Extrait du texte:

____________

La Tunisie rejette la loi islamique

 

 

La Constituante tunisienne, où les islamistes d'Ennahda sont majoritaires, a adopté samedi les deux premiers articles de la future Constitution, rejetant l'islam comme source de droit tout en en faisant la religion du pays, conformément à un compromis avec l'opposition.

"La Tunisie est un Etat libre, indépendant et souverain. L'islam est sa religion, l'arabe est sa langue et la République est son régime. Il n'est pas possible d'amender cet article", est-il inscrit dans l'article Premier adopté par 146 voix sur 149 élus votants. 

Les députés ont aussi approuvé l'article 2, lui aussi non amendable, prévoyant l'instauration d'un "Etat à caractère civil, basé sur la citoyenneté, la volonté du peuple et la primauté du droit". 

Ennahda s'était rangée dès le printemps 2012 derrière la formulation de l'article 1, déjà inscrite dans la Constitution de 1959, indiquant renoncer à l'introduction de la charia (loi islamique) dans la Loi fondamentale. 

Religion nationale sans qu'elle soit source de loi
L'hémicycle a d'ailleurs rejeté deux amendements, l'un proposant l'islam et l'autre le Coran et la sunna (ensemble des paroles du Prophète, de ses actions et de ses jugements) comme "source principale de la législation". 

"Adopter l'islam comme source principale de la législation donnera un soutien spirituel à tous les droits et libertés", a jugé un défenseur de la loi islamique, Mohamed Hamdi du petit parti "Courant de l'amour". 

"Nous sommes dans le système de la loi temporelle et les amendements demandés sont contre la modernité", a réagi Mahmoud Baroudi, un élu séculier de l'Alliance démocratique. 

Un autre article abordant ce thème doit encore être étudié dans ce premier chapitre titré "dispositions générales", le n°6 qui fait de l'Etat "le gardien de la religion", "le protecteur du sacré" et le "garant de la liberté de conscience". Un total de 146 articles et quelque 250 amendements doivent être étudiés au total.

Selon différents partis, un consensus assez large a été négocié pour permettre l'adoption du texte à la majorité des deux-tiers des 217 élus et éviter la tenue d'un référendum. 

Séances houleuses
Malgré cela, le président de l'Assemblée nationale constituante (ANC), Mustapha Ben Jaafar a été contraint vendredi et samedi d'ordonner des interruptions de séance en raison de disputes et protestations, notamment sur les règles régissant les interventions.

____________

Consignes:
A: Réécrivez le passage de l'article sur la Constitution tunisienne situé entre "Un autre article" et "étudiés au total.", bornes incluses, en rebaptisant "gardien" en "tuteur".
B: Poursuivez l'article sur la Constitution tunisienne après sa dernière phrase.

Données:

____________

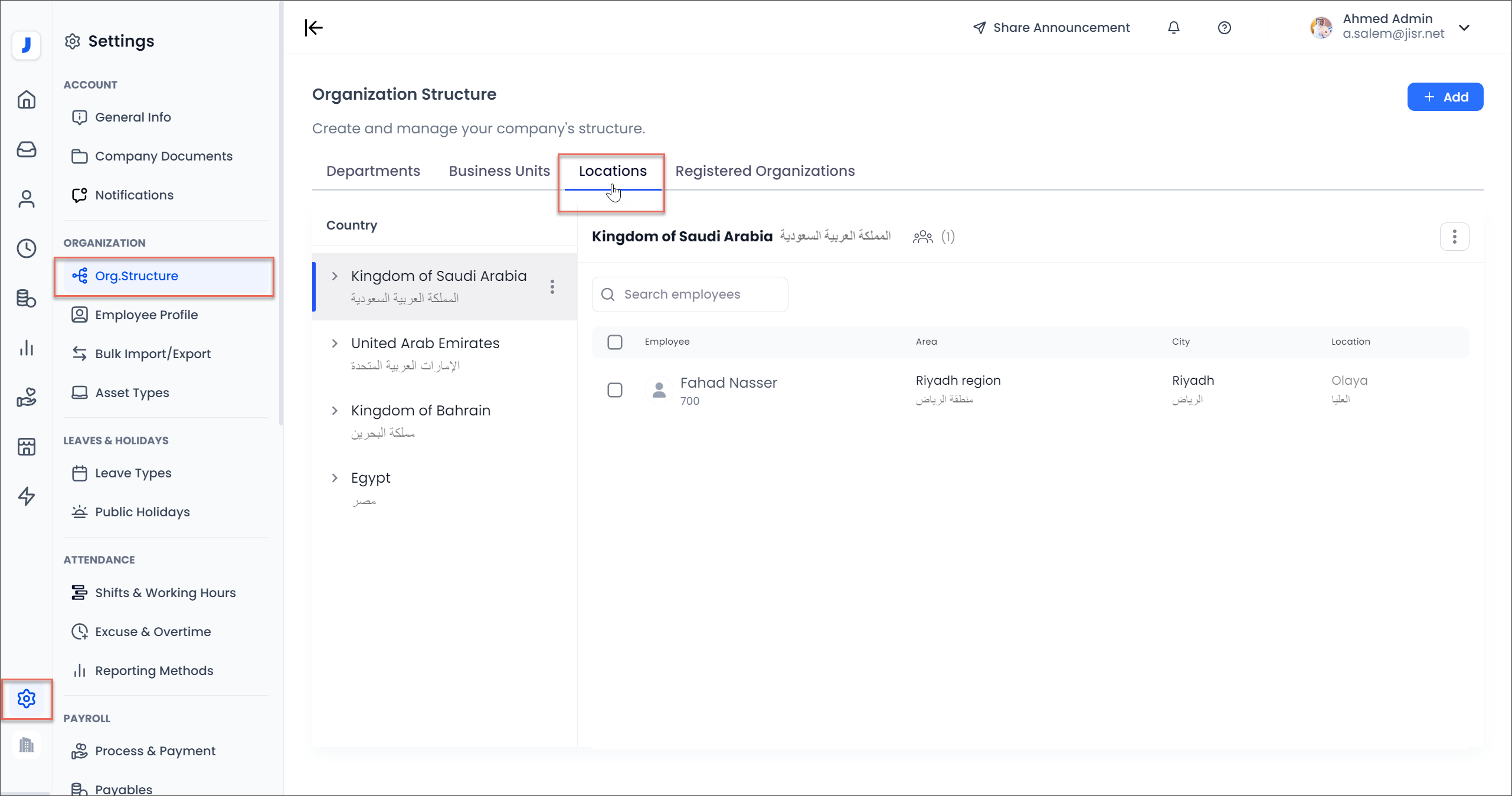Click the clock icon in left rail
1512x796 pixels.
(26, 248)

____________

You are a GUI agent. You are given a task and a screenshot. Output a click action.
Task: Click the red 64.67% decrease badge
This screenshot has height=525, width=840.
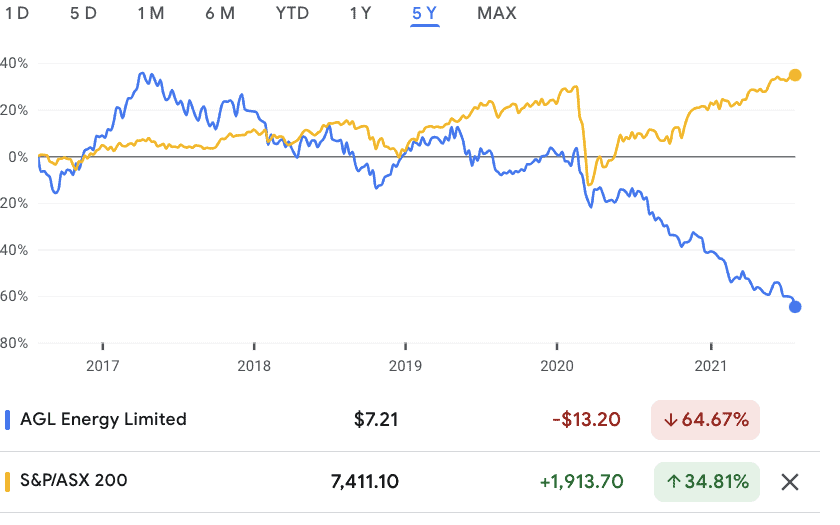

____________

Corrigé des consignes:
A:
Un autre article abordant ce thème doit encore être étudié dans ce premier chapitre titré "dispositions générales", le n°6 qui fait de l'Etat "le tuteur de la religion", "le protecteur du sacré" et le "garant de la liberté de conscience". Un total de 146 articles et quelque 250 amendements doivent être étudiés au total.

B:
Vendredi, premier jour des débats consacrés au préambule de la Constitution, M. Ben Jaafar avait clos la séance vers 23H00 face aux tensions pour finalement prononcer samedi matin le fin du débat sur ce texte de six paragraphes. Ce climat chaotique a fait l'objet de critiques sévères des journaux tunisiens qui doutent de la capacité des députés de tenir leur promesse d'adopter la Constitution avant le 14 janvier, 3e anniversaire de la révolution qui déclencha le Printemps arabe. 

Le quotidien La Presse s'est indigné des "scènes désolantes qui nous ont été données de suivre", comparant l'hémicycle à "une arène sauvage où tous les coups bas sont permis". 

L'adoption de la Constitution, puis d'une loi et d'une commission électorales avant le 14 janvier, sont les clefs de voûte d'un accord entre opposants et Ennahda pour résoudre une profonde crise déclenchée le 25 juillet par l'assassinat du député de gauche Mohamed Brahmi, le deuxième en 2013 attribué à la mouvance jihadiste.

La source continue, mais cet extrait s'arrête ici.